Repeat the entries that appear below, exactly as they are given.

====================

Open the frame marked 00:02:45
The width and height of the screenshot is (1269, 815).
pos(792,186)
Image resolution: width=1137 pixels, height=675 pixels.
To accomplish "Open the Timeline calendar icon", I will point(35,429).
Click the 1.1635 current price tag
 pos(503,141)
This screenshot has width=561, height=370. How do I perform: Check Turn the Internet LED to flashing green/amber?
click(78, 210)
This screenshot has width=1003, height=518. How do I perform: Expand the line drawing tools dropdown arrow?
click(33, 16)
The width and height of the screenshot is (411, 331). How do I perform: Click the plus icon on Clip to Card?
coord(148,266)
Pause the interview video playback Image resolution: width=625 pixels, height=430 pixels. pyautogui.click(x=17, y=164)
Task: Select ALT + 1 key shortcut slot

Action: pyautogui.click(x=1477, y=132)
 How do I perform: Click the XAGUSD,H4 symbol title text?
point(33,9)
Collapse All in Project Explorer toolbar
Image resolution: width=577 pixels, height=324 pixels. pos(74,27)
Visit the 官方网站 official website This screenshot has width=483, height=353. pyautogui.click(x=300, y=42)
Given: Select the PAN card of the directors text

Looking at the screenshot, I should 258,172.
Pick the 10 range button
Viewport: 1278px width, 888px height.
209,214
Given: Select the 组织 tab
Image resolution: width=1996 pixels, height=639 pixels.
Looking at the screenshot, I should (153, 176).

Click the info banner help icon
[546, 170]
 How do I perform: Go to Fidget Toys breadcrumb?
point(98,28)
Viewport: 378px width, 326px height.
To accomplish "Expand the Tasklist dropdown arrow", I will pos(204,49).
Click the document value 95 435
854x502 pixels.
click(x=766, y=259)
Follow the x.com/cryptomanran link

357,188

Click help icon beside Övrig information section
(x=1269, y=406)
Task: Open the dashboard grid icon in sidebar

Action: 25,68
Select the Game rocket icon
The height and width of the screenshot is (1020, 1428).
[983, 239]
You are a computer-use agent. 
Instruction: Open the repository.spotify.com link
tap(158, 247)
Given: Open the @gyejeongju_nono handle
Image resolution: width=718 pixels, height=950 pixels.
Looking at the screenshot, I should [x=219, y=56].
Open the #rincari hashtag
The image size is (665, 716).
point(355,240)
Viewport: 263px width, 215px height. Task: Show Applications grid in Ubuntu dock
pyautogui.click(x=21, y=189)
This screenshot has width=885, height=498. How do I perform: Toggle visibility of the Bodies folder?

====================

_ANSWER TO THIS PROBLEM_.
Open the frame marked 00:02:45
The width and height of the screenshot is (1269, 815).
pos(792,186)
Image resolution: width=1137 pixels, height=675 pixels.
To accomplish "Open the Timeline calendar icon", I will point(35,429).
Click the 1.1635 current price tag
 pos(503,141)
This screenshot has width=561, height=370. How do I perform: Check Turn the Internet LED to flashing green/amber?
click(78, 210)
This screenshot has width=1003, height=518. How do I perform: Expand the line drawing tools dropdown arrow?
click(33, 16)
The width and height of the screenshot is (411, 331). How do I perform: Click the plus icon on Clip to Card?
coord(148,266)
Pause the interview video playback Image resolution: width=625 pixels, height=430 pixels. pyautogui.click(x=17, y=164)
Task: Select ALT + 1 key shortcut slot

Action: pyautogui.click(x=1477, y=132)
 How do I perform: Click the XAGUSD,H4 symbol title text?
point(33,9)
Collapse All in Project Explorer toolbar
Image resolution: width=577 pixels, height=324 pixels. pos(74,27)
Visit the 官方网站 official website This screenshot has width=483, height=353. pyautogui.click(x=300, y=42)
Given: Select the PAN card of the directors text

Looking at the screenshot, I should 258,172.
Pick the 10 range button
Viewport: 1278px width, 888px height.
209,214
Given: Select the 组织 tab
Image resolution: width=1996 pixels, height=639 pixels.
Looking at the screenshot, I should (153, 176).

Click the info banner help icon
[546, 170]
 How do I perform: Go to Fidget Toys breadcrumb?
point(98,28)
Viewport: 378px width, 326px height.
To accomplish "Expand the Tasklist dropdown arrow", I will pos(204,49).
Click the document value 95 435
854x502 pixels.
click(x=766, y=259)
Follow the x.com/cryptomanran link

357,188

Click help icon beside Övrig information section
(x=1269, y=406)
Task: Open the dashboard grid icon in sidebar

Action: 25,68
Select the Game rocket icon
The height and width of the screenshot is (1020, 1428).
[983, 239]
You are a computer-use agent. 
Instruction: Open the repository.spotify.com link
tap(158, 247)
Given: Open the @gyejeongju_nono handle
Image resolution: width=718 pixels, height=950 pixels.
Looking at the screenshot, I should [x=219, y=56].
Open the #rincari hashtag
The image size is (665, 716).
point(355,240)
Viewport: 263px width, 215px height. Task: Show Applications grid in Ubuntu dock
pyautogui.click(x=21, y=189)
This screenshot has width=885, height=498. How do I perform: Toggle visibility of the Bodies folder?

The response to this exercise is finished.